Visaがトークンを利用する「クリック決済」を日本で導入

不正利用が半減したEC加盟店も

クリック決済は世界的に見れば、すでに導入が進んでいる。欧米では、19年から導入が始まったという。

その導入効果は大きく、テクニカル・イネーブルメント部の村城智香子シニアマネージャーによると、「イギリスのJust Eat Takeaway.comでは従来の手入力のカード決済に比べ、不正利用件数が50%削減され、オーソリ承認率は8%改善、購入者が決済にかかる時間は4分の1に短縮された」という。比較的最近の導入事例だというが、導入効果の大きさが分かる。

オンライン決済のプロセスが複雑、サイトの安全性に不安がある、カードが承認されなかったといった理由で取引を途中でやめてしまう消費者は多い。いわゆる「かご落ち」だが、かご落ちによる機会損失を増やしたくないがゆえに、EC加盟店は決済体験が煩雑になりがちなセキュリティ対策に慎重だった部分がある。セキュリティと決済体験を両立できるクリック決済は、EC加盟店の悩みを解消するソリューションといえる。

イシュアー、アクワイアラーの働きかけが普及の鍵に

田中部長は、「クリック決済はパスキーと一体として利用されることで、カード取引の安全性を格段に高め、本人認証に伴う煩わしさを軽減し、決済体験を高めることができるツールだ。

カード会員と加盟店の双方がトークンをベースにしたクリック決済のメリットを享受できるよう、普及に取り組んでいきたい」と力を込める。

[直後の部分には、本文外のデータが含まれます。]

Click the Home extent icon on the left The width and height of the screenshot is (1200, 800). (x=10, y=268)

トークンを活用した決済は、対面取引においてはApple PayやGoogle Payに代表されるモバイル決済ですでに実装されている。

対面取引が先行していたわけだが、Visaでは以前から、トークンベースの決済をECにも拡大することをミッションと位置付けていた。

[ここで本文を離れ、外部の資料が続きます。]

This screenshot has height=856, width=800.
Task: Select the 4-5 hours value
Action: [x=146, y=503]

日本でもようやく、それが実現できる環境が整ったということだろう。9月の発表はVisaとして普及に本格的に取り組むことの決意表明だったといえるだろう。

普及には、イシュアーが会員にクリック決済への登録を呼びかけ、アクワアラーやPSPがEC加盟店に導入を勧奨していく働きかけが重要になる。カード業界を挙げての取組が求められよう。

クリック決済はEMVCoで標準化された仕組みなので、他の国際ブランドも日本の市場に向けてローンチしてくるだろう。

日本の非対面のカード取引に、新しい決済インフラが普及することを期待したい。